原文链接：https://blog.csdn.net/qq_41971355/article/details/121124868

import torch
from torch import tensor
from transformers import BertConfig, BertTokenizer, BertModel
 
model_path = 'model/chinese-roberta-wwm-ext/'#已下载的预训练模型文件路径
config = BertConfig.from_pretrained(model_path, output_hidden_states = True, output_attentions=True)
assert config.output_hidden_states == True
assert config.output_attentions == True
model = BertModel.from_pretrained(model_path, config = config)
tokenizer = BertTokenizer.from_pretrained(model_path)
 
text = '我热爱这个世界'
 
# input = tokenizer(text)
# {'input_ids': [101, 2769, 4178, 4263, 6821, 702, 686, 4518, 102], 
#'token_type_ids': [0, 0, 0, 0, 0, 0, 0, 0, 0], 
#'attention_mask': [1, 1, 1, 1, 1, 1, 1, 1, 1]}
 
# input = tokenizer.encode(text)
# [101, 2769, 4178, 4263, 6821, 702, 686, 4518, 102]
 
# input = tokenizer.encode_plus(text)
# {'input_ids': [101, 2769, 4178, 4263, 6821, 702, 686, 4518, 102], 
#'token_type_ids': [0, 0, 0, 0, 0, 0, 0, 0, 0], 
#'attention_mask': [1, 1, 1, 1, 1, 1, 1, 1, 1]}
 
input_ids = torch.tensor([tokenizer.encode(text)], dtype=torch.long)#一个输入也需要组batch
print(input_ids.shape)
#torch.Size([1, 9])
 
model.eval()
output = model(input_ids)
print(len(output))
print(output[0].shape) #最后一层的隐藏状态 （batch_size, sequence_length, hidden_size)
print(output[1].shape) #第一个token即（cls）最后一层的隐藏状态 (batch_size, hidden_size)
print(len(output[2])) #需要指定 output_hidden_states = True， 包含所有隐藏状态，第一个元素是embedding, 其余元素是各层的输出 (batch_size, sequence_length, hidden_size)
print(len(output[3])) #需要指定output_attentions=True，包含每一层的注意力权重，用于计算self-attention heads的加权平均值(batch_size, layer_nums, sequence_length, sequence_legth)
# 4
# torch.Size([1, 9, 768])
# torch.Size([1, 768])
# 13
# 12
 
all_hidden_state = output[2]
print(all_hidden_state[0].shape)
print(all_hidden_state[1].shape)
print(all_hidden_state[2].shape)
# torch.Size([1, 9, 768])
# torch.Size([1, 9, 768])
# torch.Size([1, 9, 768])
 
attentions = output[3]
print(attentions[0].shape)
print(attentions[1].shape)
print(attentions[2].shape)
# torch.Size([1, 12, 9, 9])
# torch.Size([1, 12, 9, 9])
# torch.Size([1, 12, 9, 9])

=======================================================

Parameters

last_hidden_state (torch.FloatTensor of shape (batch_size, sequence_length, hidden_size)) — Sequence of hidden-states at the output of the last layer of the model.
pooler_output (torch.FloatTensor of shape (batch_size, hidden_size)) — Last layer hidden-state of the first token of the sequence (classification token) after further processing through the layers used for the auxiliary pretraining task. E.g. for BERT-family of models, this returns the classification token after processing through a linear layer and a tanh activation function. The linear layer weights are trained from the next sentence prediction (classification) objective during pretraining.

题目 A:
在这段用BERT模型提取隐藏状态的代码摘录中，“torch.tensor([tokenizer.encode(text)]”为什么把编码结果放进外层方括号里？打印出的形状是什么？请用一到三句话回答。
题目 B:
请把这段BERT代码摘录中介于“all_hidden_state = output[2]”和“print(attentions[0].shape)”之间的部分（含首尾两处）改写出来，将其中的“all_hidden_state”换成“hidden_states”。
题目 C:
请从这段关于BERT模型输出的代码摘录的结尾处往下续写。
这些记录在此用不到。

所给记录:

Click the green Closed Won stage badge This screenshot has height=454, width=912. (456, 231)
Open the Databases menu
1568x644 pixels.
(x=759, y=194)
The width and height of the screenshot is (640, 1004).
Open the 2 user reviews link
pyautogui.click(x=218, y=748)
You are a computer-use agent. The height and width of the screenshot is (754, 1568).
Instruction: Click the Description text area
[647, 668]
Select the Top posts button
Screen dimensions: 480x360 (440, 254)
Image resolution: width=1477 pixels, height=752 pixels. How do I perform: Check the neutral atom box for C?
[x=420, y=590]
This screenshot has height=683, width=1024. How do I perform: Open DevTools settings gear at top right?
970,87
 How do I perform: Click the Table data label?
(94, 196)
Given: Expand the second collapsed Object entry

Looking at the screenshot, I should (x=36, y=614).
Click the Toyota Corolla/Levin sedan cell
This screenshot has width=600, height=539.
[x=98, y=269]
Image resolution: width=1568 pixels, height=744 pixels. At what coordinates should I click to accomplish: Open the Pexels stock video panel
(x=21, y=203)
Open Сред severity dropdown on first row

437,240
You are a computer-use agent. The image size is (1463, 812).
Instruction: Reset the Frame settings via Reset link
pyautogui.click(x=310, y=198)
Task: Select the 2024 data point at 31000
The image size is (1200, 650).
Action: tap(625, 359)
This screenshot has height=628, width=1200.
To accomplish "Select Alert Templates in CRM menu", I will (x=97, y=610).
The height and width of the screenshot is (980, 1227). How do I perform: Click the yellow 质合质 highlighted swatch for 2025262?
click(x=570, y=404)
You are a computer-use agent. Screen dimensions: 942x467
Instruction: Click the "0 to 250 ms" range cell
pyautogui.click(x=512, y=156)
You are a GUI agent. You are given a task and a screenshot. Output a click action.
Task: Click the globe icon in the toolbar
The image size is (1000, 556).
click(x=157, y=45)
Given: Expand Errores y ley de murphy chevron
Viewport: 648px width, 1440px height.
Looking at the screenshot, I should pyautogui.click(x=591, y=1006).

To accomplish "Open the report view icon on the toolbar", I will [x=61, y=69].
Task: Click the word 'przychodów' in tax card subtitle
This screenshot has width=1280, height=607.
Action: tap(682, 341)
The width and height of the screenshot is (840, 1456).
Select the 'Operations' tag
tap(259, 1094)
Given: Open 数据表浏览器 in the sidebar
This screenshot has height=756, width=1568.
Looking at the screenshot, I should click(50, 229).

最终答案 A:
因为即使只有一个输入，也需要组成batch，所以要把编码结果放进列表。这样得到的input_ids形状为torch.Size([1, 9])，其中第一维的1就是batch_size。

最终答案 B:
hidden_states = output[2]
print(hidden_states[0].shape)
print(hidden_states[1].shape)
print(hidden_states[2].shape)
# torch.Size([1, 9, 768])
# torch.Size([1, 9, 768])
# torch.Size([1, 9, 768])
 
attentions = output[3]
print(attentions[0].shape)

最终答案 C:
hidden_states (tuple(torch.FloatTensor), optional, returned when output_hidden_states=True is passed or when config.output_hidden_states=True) — Tuple of torch.FloatTensor (one for the output of the embeddings, if the model has an embedding layer, + one for the output of each layer) of shape (batch_size, sequence_length, hidden_size).

Hidden-states of the model at the output of each layer plus the optional initial embedding outputs.
attentions (tuple(torch.FloatTensor), optional, returned when output_attentions=True is passed or when config.output_attentions=True) — Tuple of torch.FloatTensor (one for each layer) of shape (batch_size, num_heads, sequence_length, sequence_length).

Attentions weights after the attention softmax, used to compute the weighted average in the self-attention heads.
cross_attentions (tuple(torch.FloatTensor), optional, returned when output_attentions=True and config.add_cross_attention=True is passed or when config.output_attentions=True) — Tuple of torch.FloatTensor (one for each layer) of shape (batch_size, num_heads, sequence_length, sequence_length).

Attentions weights of the decoder’s cross-attention layer, after the attention softmax, used to compute the weighted average in the cross-attention heads.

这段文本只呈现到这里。